Nelle università medievali non disdegnavano questo ardore della critica, anzi il magister proponeva la questio e si attendeva che i muscoli della mente degli altri maestri, dei baccellieri, a volte anche degli studenti si esercitassero proprio nell’opera di svisceramento del problema sollevato. Non è troppo arduo immaginar di esser lì con loro. Il maestro annuncia il tema e precisa gli elementi nei quali può essere diviso attraverso la forma dell’interrogazione, che servirà a dirigere la discussione. Poi, i convenuti presentano le loro argomentazioni sugli articoli del problema e il maestro risponde alle obiezioni nella stessa sequenza in cui vengono sollevate. Insomma, la scolastica medievale, che sappiamo essere legata alla tradizione e alla sua autorità, crede anche nel progresso del sapere attraverso un lavoro cooperativo: espongo il tema, lo difendo contro chi lo attacca, propongo infine una soluzione che convinca i presenti. Anche Jacques Le Goff (in Le Goff, Intellettuali nel medioevo, Mondadori 1984, p. 97) citando un certo padre Glorieux, parla dei rischi del maestro: “E questo è per il maestro il grande pericolo.
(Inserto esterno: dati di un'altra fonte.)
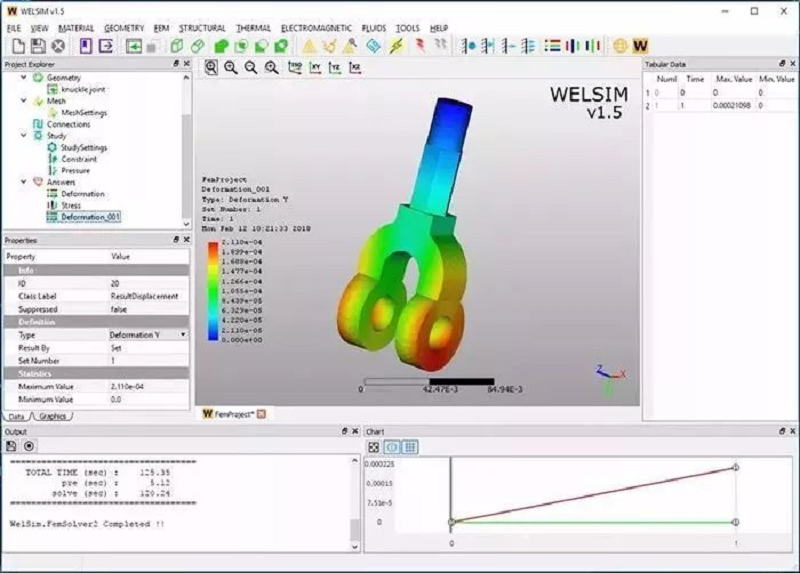The image size is (800, 573).
Task: Select the Stress result in tree
Action: tap(71, 205)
Le domande o le obiezioni possono venire da tutte le parti, ostili o curiose, o anche maligne, poco importa. C'è chi può interrogarlo in buona fede, per conoscere la sua opinione; ma può darsi vi sia anche qualcuno che tenta di metterlo in contraddizione con se stesso o di obbligarlo a pronunciarsi su argomenti scottanti che egli preferirebbe ignorare. Talvolta sarà uno straniero curioso o uno spirito inquieto; talaltra un rivale geloso o un maestro malizioso che tenterà di metterlo in imbarazzo”. O pazzi sogni da oratore nel deserto! Che ai forzati dell’istruzione debbano essere assegnate tali incombenze è pura prepotenza! E l’alunno perfetto non esiste. 

 

Vita da mediano e vorlesung, ossia sermone frontale, consueta tentazione; gli studenti, prima di mettersi a fronteggiare la cattedra, chiamali fessi, ci vogliono pensare mille volte. Che si affrontino tra di loro allora! Che discutano e dibattano secondo regole precise, formati ed addestrati, ascoltandosi e rispettandosi, ma dando il massimo per difendere i propri argomenti. Non è solo ciò che accadeva in certi dialoghi platonici, ma anche ciò che il Miur e il movimento di Avanguardie educative chiamano “debate”, un metodo didattico per attivare cooperazione, ascolto, rigore logico, argomentazione, attenzione alle fonti, creatività, pensiero critico, valutazione tra pari: insomma, tutto ciò che nessuno di noi ha visto in un dibattito televisivo negli ultimi vent’anni (forse di più). Io lo usavo già alle medie qualche anno fa, quando ancora non era scoppiata l’attuale moda e quando potevo chiamare un laboratorio “Vinci se mi convinci”, senza illudermi di essere in grado di proporre una didattica che unisse competizione e cooperazione, dialettica e rispetto, cervello e corpo. Nulla di nuovo, nulla da copiare alle scuole anglosassoni che usano il “debate” come materia curricolare. Bastava ritornare alle università medievali, come abbiamo visto, o ancor prima alla retorica romana di Cicerone e Seneca, a quella greca di Gorgia e Protagora. Ecco che si ripresenta quell’alunno che si lamentava della sparizione della vita dalla filosofia: ecco che torna quella vita; tornano il corpo, la persuasione, la prima persona, la passione. Un giorno un amico fece lo spiritoso assimilando il mio lavoro alla sartoria: “Filo-sofia? Che cos’è? Insegni a cucire?” Pensai che si trattasse di una bella immagine: occuparsi delle cuciture, delle tessiture, dei fili, logici o meno. Occuparsi dei legami, dunque, delle associazioni tra cose remote o solitamente irrelate, dando ragione, oppure torto, al poeta Caproni: “Da un pezzo me ne sono accorto/la ragione è sempre dalla parte del torto”.